Requirement.
Update the stretch from "Click the bar" through "Screen dimensions: 1456x813" by replacing "Sampling Procedure" with "Quality Review", leaving everything else as it is.

Listed records.
★ ★ ★ ★

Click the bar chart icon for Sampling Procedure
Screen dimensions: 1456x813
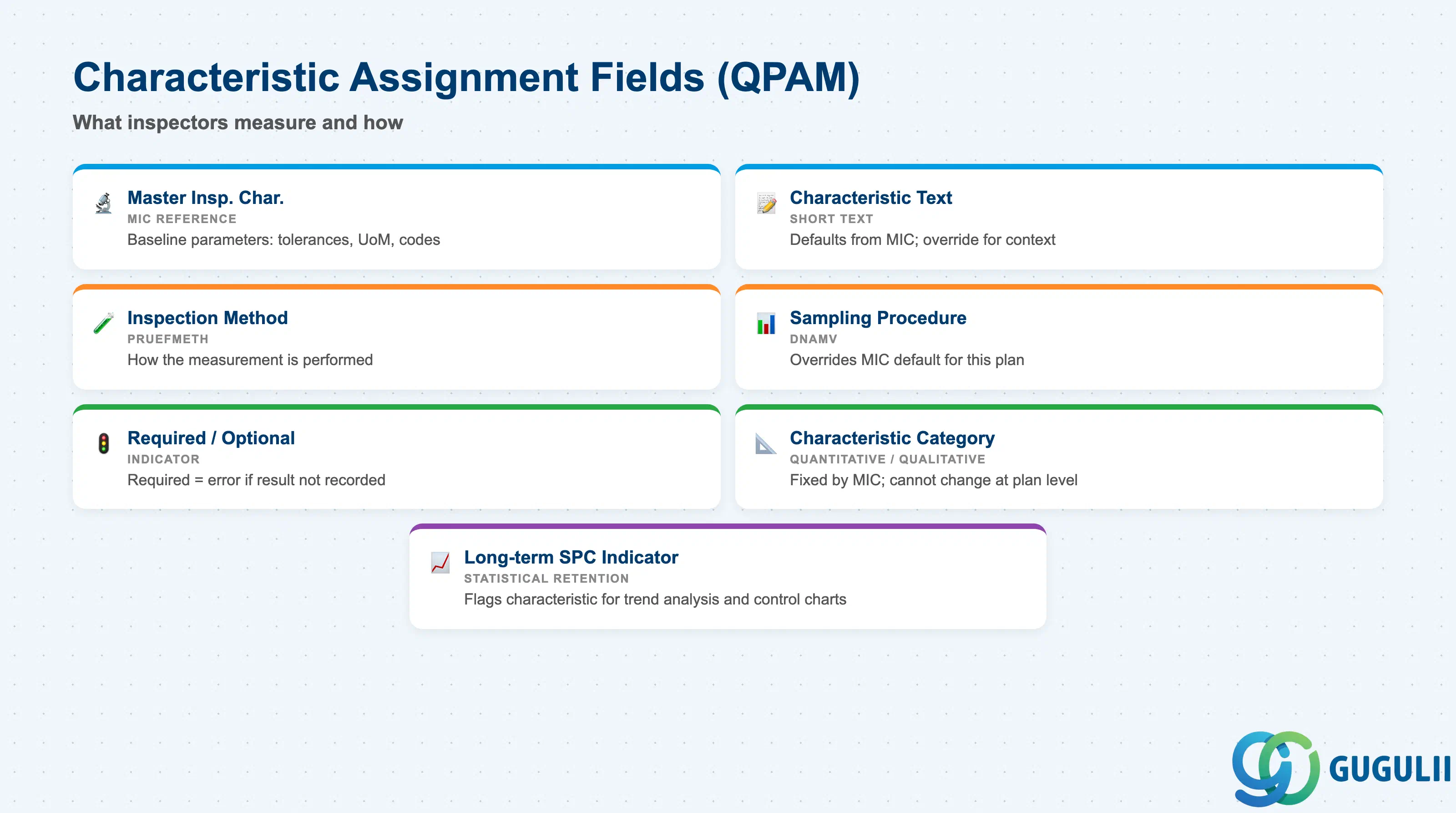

★ ★ ★ ★

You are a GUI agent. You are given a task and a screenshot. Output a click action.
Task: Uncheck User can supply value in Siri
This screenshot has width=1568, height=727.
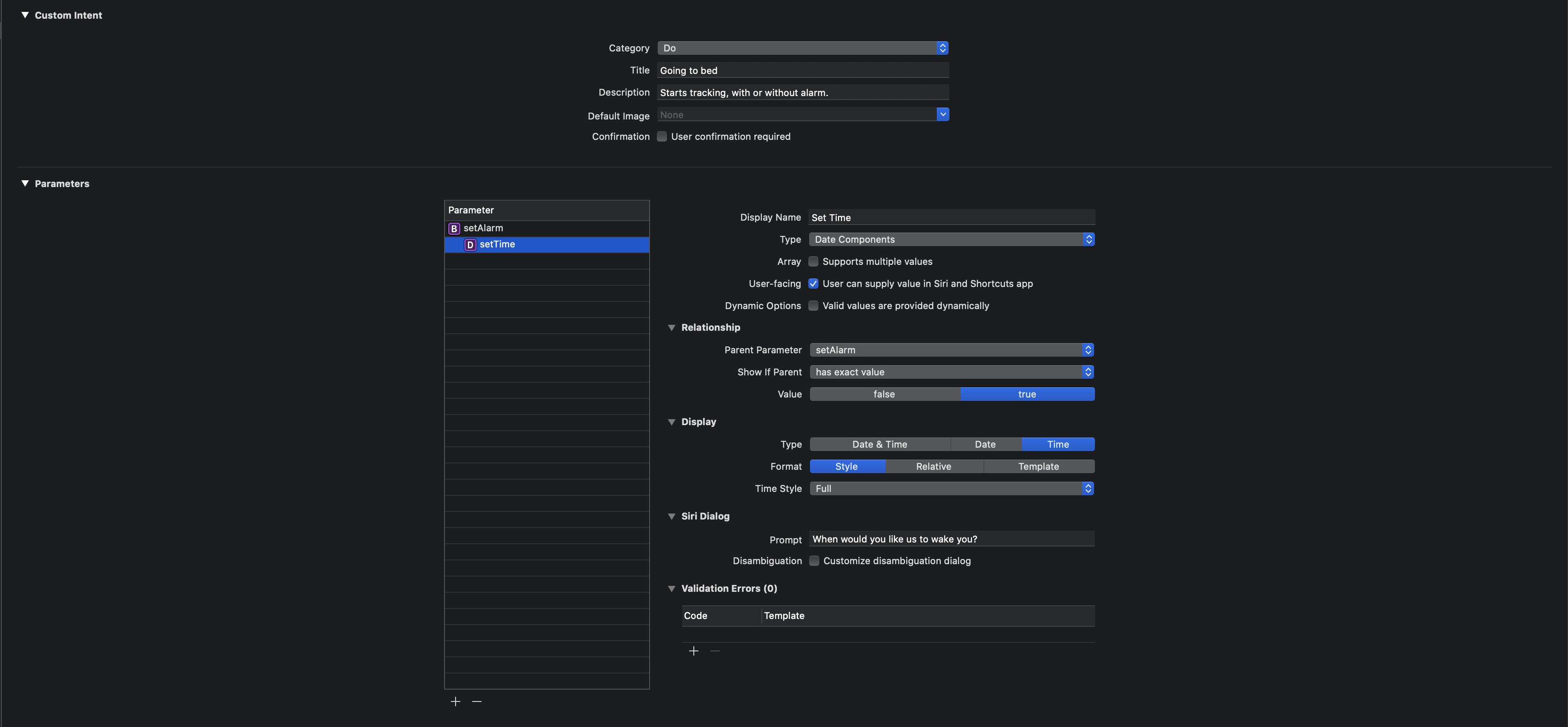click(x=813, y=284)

★ ★ ★ ★

The reply.
Click the bar chart icon for Quality Review
Screen dimensions: 1456x813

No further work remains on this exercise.